Relationship between two numerical variables

In an earlier chapter, we described various methods to describe the relationship between two numerical variables, Y and X.

Although these methods honestly describe the data, they can sometimes give a misleading impression of how the two variables are related.

Marginal and conditional relationships

The problem arises when other variables are also associated with both Y and X. This can arise when the extra variables are either numerical or categorical, but is easiest to explain with an extra categorical explanatory variable, Z.

The marginal relationship between Y and X is the relationship that is evident in a scatterplot of the two variables without taking into account any other variables. In contrast, the conditional relationship between Y and X given Z is the relationship that is evident within subsets of the data corresponding to different values of Z.

The strength and direction of the marginal relationship between Y and X may be different from those of the conditional relationships given Z.

It is possible for the marginal relationship between Y and X to show positive correlation, when the conditional distributions all have zero or even negative correlation.

When the marginal and conditional relationships differ, the conditional relationships are usually more meaningful.

(However we give an example at the end of this section where the marginal relationship is more easily interpreted.)

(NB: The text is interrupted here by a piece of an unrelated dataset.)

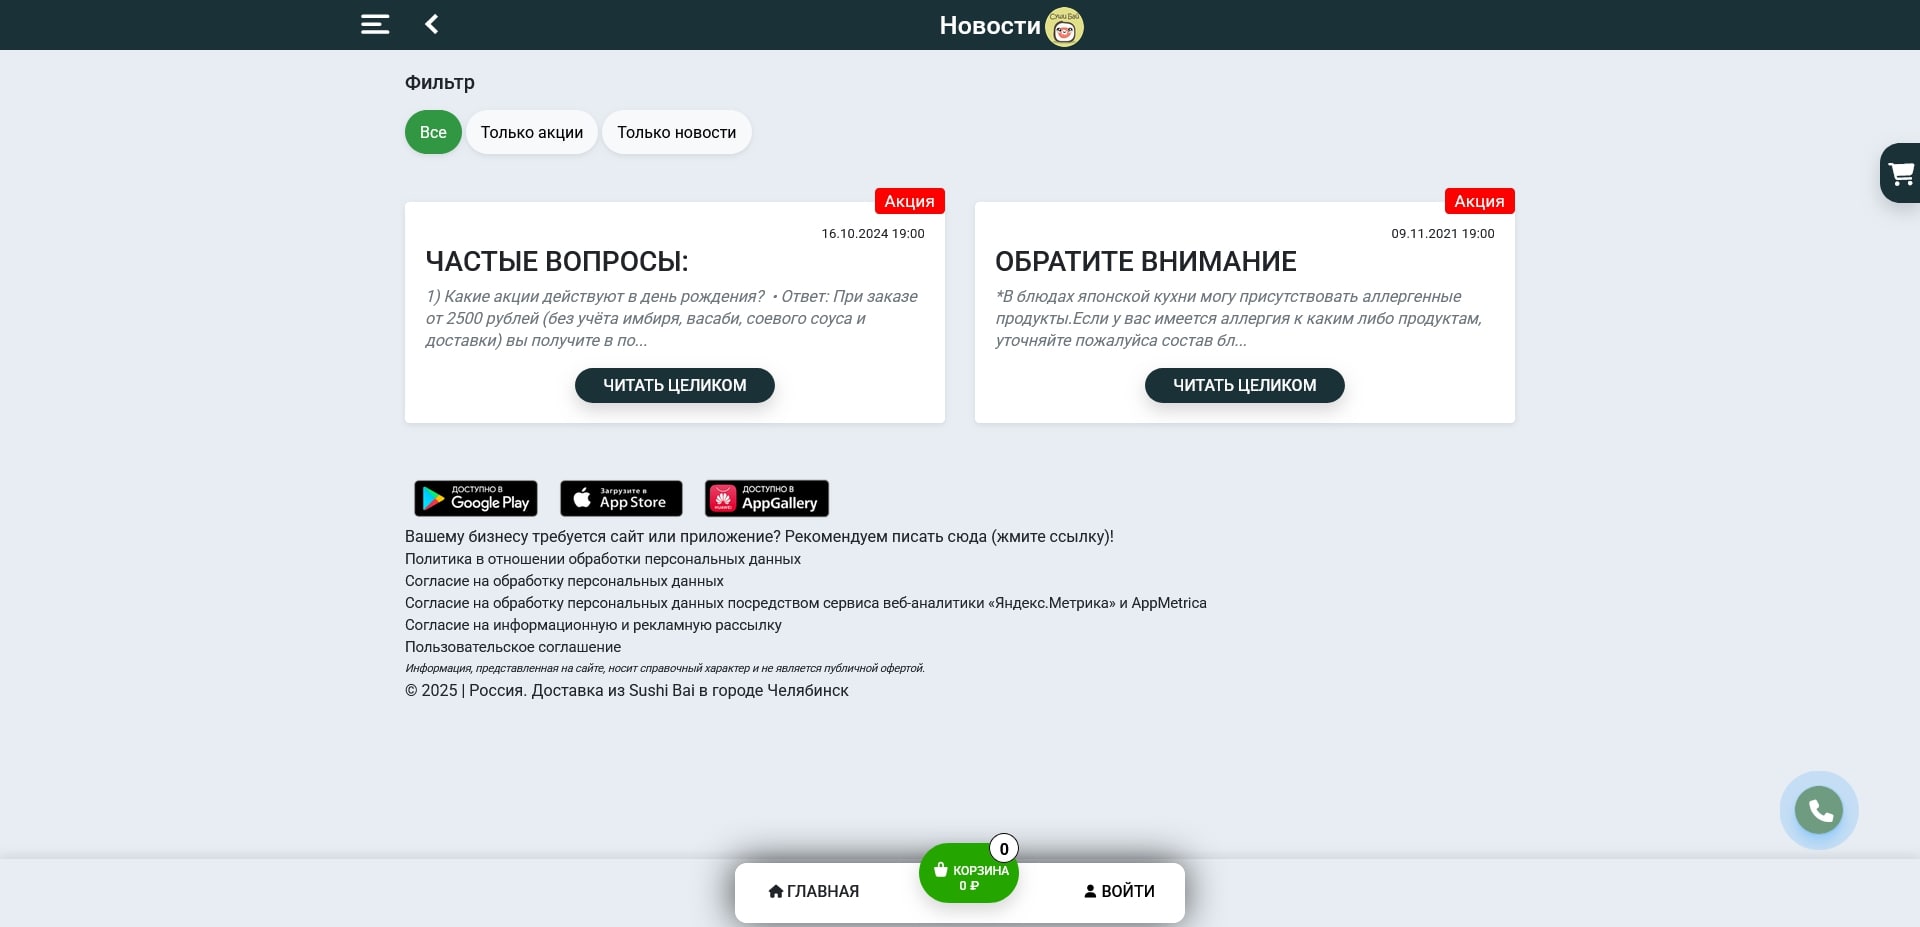The image size is (1920, 927).
Task: Open the Huawei AppGallery badge
Action: tap(766, 498)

Lurking (or hidden) variables

It is possible to examine the marginal and conditional distributions of Y and X if the third variable, Z, has been recorded. However Z might not be one of the variables in our data set.

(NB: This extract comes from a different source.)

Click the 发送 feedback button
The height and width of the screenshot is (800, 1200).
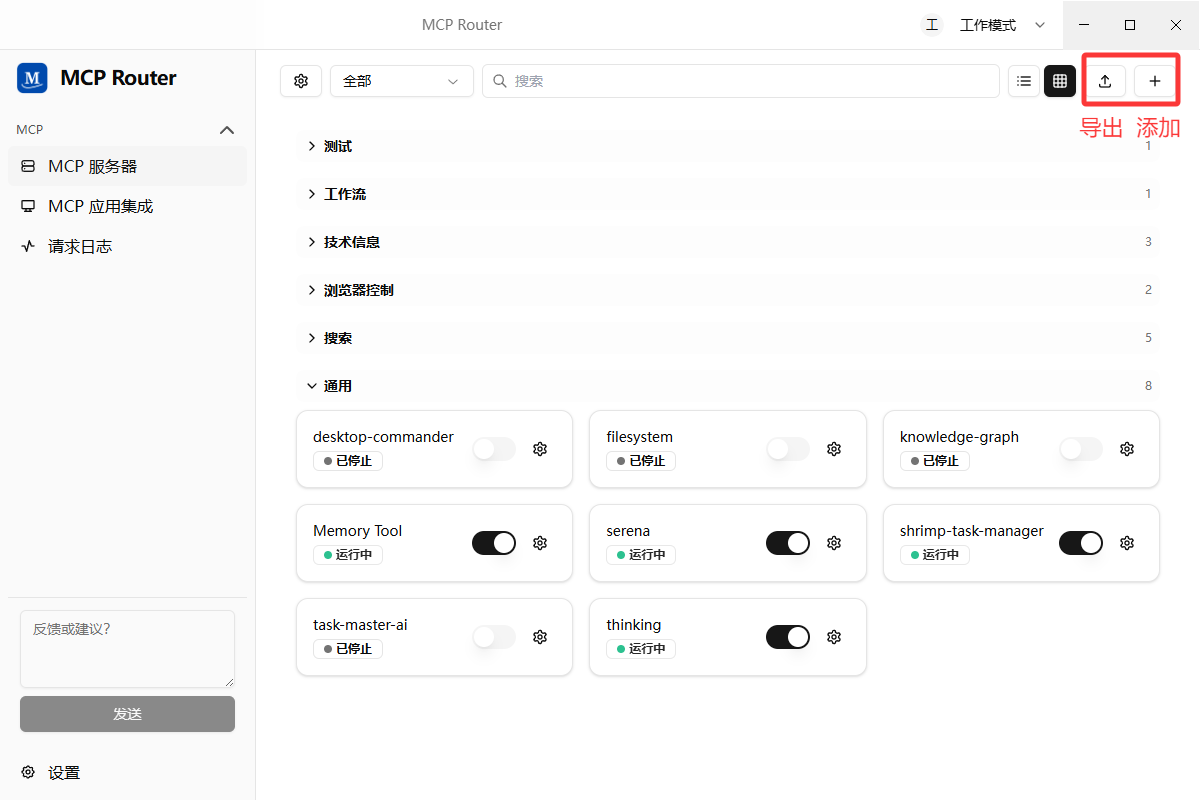[127, 714]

If the marginal relationship between X and Y is different from their conditional relationship given Z, but Z has either not been recorded or is ignored when analysing the data, then Z is called a lurking variable (or a hidden variable).

Always think about whether there might be a lurking variable, Z, that is distorting the relationship that is observed between Y and X.

The following example illustrates the difference between the marginal and conditional relationships between two numerical variables, X and Y, and shows how the marginal relationship can be misleading.

Reading ability and height

A scientist examining genetic factors affecting reading ability in primary children collects a variety of information from each child at a particular school. A scatterplot of the reading ability and height of the children is shown below.

The marginal relationship between reading ability and height shows a positive correlation, so it might be taken to imply that there is a genetic effect on reading ability since taller children tend to be better readers.

However this conclusion is flawed. The ages of the children in the study ranged from 6 to 10 years old, and age is a third variable that affects both height and reading ability.

Click the checkbox Slice, then use the slider to display the relationship separately for the children of each age. We now see that there is no clear relationship between height and reading ability in the conditional relationship within each age group.

The observed marginal relationship between reading ability and height was caused by a lurking variable, age.

Nutrition and exam performance

A different investigator is studying child nutrition in developing countries. The number of calories eaten daily by each child taking a particular school examination and the exam mark are recorded. There is a positive relationship between food intake and exam results. The investigator claims that this shows that some children are performing poorly because they are not eating enough and these findings are published widely.

Can you see the flaw in this conclusion?

The nutritionalist should have considered what lurking variables might affect both exam results and food intake. Families whose parents are well educated are likely to have children who are better nourished, and they are also likely to have children who perform well at school (either for genetic reasons or because greater encouragement and help is given).

Family background is therefore a lurking variable that could underlie the observed relationship between food intake and exam results, even if increasing food intake does not directly cause improved exam results.